While microvascular injury is associated with chronic rejection, the cause of tissue ischemia during alloimmune injury is not yet elucidated.

We investigated the contribution of T lymphocytes and complement to microvascular injury-associated ischemia during acute rejection of mouse tracheal transplants.

Using novel techniques to assess microvascular integrity and function, we evaluated how lymphocyte subsets and complement specifically affect microvascular perfusion and tissue oxygenation in MHC-mismatched transplants. To characterize T cell effects on microvessel loss and recovery, we transplanted functional airway grafts in the presence and absence of CD4⁺ and CD8⁺ T cells. To establish the contribution of complement-mediated injury to the allograft microcirculation, we transplanted C3-deficient and C3-inhibited recipients. We demonstrated that CD4⁺ T cells and complement are independently sufficient to cause graft ischemia. CD8⁺ T cells were required for airway neovascularization to occur following CD4-mediated rejection. Activation of antibody-dependent complement pathways mediated tissue ischemia even in the absence of cellular rejection.

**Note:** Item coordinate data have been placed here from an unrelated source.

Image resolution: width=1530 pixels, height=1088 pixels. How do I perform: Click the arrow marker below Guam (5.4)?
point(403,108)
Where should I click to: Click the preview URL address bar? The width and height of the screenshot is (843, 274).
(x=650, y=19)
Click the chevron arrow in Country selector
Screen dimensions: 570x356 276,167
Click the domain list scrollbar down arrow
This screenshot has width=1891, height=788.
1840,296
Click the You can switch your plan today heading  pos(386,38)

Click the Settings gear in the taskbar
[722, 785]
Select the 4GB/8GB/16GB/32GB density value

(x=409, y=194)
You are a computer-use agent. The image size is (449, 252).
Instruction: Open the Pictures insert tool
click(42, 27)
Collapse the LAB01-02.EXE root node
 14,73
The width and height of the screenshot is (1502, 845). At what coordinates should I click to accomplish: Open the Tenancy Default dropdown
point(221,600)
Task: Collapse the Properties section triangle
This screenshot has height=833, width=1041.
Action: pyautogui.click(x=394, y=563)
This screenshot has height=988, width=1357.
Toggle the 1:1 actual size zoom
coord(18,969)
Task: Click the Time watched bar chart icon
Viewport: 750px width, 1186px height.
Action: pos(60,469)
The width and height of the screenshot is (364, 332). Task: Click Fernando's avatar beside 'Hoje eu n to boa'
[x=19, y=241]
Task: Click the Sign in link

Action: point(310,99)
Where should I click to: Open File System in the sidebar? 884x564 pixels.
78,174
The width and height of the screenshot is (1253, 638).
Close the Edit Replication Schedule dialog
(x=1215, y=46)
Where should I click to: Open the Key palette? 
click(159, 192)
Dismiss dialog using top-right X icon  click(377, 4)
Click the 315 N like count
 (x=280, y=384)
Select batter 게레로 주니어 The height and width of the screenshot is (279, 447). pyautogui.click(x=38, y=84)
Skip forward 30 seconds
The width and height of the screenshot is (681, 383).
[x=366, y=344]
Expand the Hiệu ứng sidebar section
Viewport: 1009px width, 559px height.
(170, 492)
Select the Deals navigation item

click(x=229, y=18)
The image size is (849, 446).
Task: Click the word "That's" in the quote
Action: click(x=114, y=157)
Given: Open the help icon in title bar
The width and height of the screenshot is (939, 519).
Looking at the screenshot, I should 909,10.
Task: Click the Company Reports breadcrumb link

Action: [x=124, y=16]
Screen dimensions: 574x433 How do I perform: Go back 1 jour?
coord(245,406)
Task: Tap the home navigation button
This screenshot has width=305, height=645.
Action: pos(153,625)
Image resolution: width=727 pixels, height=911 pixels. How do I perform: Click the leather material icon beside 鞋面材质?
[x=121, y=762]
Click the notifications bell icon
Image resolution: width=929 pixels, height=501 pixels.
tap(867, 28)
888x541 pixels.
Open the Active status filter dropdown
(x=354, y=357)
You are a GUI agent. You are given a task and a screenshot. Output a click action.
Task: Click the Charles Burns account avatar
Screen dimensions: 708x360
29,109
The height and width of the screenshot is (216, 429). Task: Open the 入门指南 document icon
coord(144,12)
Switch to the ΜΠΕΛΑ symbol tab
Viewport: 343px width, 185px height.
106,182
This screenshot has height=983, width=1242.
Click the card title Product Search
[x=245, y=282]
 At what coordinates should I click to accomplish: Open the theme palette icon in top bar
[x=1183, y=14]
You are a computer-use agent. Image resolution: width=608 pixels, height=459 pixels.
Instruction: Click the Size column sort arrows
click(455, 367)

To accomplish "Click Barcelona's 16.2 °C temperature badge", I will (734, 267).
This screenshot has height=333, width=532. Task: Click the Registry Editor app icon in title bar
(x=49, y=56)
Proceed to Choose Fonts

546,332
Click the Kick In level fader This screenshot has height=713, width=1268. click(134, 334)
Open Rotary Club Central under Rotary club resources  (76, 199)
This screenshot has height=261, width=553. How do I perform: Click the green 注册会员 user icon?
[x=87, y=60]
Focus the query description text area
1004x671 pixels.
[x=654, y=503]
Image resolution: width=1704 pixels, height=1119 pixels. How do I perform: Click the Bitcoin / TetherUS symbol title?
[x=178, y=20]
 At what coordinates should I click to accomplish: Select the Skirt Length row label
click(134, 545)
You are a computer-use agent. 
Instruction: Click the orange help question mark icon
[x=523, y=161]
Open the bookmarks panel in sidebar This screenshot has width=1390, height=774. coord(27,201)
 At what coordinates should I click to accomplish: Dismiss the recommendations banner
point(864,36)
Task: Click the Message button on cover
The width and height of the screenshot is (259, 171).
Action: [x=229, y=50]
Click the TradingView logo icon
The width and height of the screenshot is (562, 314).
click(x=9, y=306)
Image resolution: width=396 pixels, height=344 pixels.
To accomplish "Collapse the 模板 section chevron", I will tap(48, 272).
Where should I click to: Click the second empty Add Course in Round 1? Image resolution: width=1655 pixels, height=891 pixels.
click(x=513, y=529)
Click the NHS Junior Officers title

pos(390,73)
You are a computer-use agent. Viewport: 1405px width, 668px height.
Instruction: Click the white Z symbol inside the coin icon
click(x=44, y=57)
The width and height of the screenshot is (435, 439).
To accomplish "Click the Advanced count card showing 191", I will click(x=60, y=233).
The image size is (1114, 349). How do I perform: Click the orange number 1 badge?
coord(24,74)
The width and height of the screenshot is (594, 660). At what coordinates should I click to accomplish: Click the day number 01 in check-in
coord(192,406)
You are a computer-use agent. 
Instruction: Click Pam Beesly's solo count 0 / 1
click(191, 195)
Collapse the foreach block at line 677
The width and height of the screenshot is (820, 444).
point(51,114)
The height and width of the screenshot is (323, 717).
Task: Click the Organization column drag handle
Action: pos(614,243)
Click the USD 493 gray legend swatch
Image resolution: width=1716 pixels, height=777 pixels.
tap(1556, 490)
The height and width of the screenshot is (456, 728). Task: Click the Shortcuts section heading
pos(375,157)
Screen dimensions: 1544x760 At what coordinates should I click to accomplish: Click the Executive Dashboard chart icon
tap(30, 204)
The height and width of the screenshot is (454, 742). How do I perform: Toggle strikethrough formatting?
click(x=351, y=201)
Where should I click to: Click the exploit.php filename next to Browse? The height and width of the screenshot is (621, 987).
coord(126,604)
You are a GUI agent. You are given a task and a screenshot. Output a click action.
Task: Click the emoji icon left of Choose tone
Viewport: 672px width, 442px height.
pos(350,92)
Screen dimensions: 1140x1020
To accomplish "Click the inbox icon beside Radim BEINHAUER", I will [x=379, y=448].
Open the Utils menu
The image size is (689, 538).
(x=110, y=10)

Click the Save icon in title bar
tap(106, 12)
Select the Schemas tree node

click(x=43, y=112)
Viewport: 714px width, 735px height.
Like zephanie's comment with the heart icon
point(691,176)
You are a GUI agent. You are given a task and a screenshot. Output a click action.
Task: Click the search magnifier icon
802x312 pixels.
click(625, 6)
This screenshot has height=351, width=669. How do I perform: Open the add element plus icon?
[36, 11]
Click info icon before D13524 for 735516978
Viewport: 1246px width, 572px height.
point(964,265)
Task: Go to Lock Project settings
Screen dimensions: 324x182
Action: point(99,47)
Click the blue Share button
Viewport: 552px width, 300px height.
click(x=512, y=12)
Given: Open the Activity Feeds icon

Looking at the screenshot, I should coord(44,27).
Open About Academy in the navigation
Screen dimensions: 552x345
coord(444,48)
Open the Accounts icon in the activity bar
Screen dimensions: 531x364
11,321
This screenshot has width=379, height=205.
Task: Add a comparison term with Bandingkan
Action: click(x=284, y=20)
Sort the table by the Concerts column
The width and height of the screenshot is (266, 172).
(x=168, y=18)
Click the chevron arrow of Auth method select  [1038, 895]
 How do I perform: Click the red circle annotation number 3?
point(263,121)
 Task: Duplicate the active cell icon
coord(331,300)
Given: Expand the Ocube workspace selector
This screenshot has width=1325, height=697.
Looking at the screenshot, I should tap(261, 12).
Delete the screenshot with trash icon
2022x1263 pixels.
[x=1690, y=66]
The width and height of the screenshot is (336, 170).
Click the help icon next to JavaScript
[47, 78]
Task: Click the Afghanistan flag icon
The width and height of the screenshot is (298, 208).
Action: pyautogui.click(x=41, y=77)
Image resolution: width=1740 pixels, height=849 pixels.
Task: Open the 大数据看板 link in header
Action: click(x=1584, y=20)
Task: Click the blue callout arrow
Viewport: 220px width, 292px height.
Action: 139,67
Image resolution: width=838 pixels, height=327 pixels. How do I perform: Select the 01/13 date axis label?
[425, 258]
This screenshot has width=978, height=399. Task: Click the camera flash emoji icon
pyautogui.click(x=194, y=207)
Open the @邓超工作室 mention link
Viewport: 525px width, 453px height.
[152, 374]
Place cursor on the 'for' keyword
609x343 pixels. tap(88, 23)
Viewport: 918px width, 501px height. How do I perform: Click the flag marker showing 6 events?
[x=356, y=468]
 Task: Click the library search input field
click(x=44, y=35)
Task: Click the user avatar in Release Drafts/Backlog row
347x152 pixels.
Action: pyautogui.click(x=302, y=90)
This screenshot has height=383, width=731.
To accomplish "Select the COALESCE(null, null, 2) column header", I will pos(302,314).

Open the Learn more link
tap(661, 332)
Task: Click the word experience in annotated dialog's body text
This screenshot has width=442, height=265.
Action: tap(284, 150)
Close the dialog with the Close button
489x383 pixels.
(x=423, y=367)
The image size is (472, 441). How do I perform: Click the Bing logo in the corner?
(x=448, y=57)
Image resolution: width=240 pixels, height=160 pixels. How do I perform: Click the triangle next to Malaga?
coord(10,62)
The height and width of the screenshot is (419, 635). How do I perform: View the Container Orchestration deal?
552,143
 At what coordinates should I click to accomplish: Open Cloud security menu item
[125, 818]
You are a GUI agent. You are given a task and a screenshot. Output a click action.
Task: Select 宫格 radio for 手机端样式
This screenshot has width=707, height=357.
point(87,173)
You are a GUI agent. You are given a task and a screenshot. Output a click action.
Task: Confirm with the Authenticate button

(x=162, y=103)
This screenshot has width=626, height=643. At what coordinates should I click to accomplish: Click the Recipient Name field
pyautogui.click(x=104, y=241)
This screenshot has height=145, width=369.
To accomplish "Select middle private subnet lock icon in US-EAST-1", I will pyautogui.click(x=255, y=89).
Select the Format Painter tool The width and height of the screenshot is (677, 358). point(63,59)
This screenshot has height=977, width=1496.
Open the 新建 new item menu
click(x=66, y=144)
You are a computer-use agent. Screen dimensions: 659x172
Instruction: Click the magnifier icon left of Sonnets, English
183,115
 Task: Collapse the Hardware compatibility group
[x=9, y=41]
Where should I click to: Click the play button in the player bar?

Complement inhibition by CR2-Crry attenuated graft hypoxia, complement/antibody deposition on vascular endothelium and promoted vascular perfusion by enhanced angiogenesis. Finally, there was a clear relationship between the burden of tissue hypoxia (ischemia×time duration) and the development of subsequent airway remodeling.

These studies demonstrated that CD4⁺ T cells and complement operate independently to cause transplant ischemia during acute rejection and that sustained ischemia is a precursor to chronic rejection.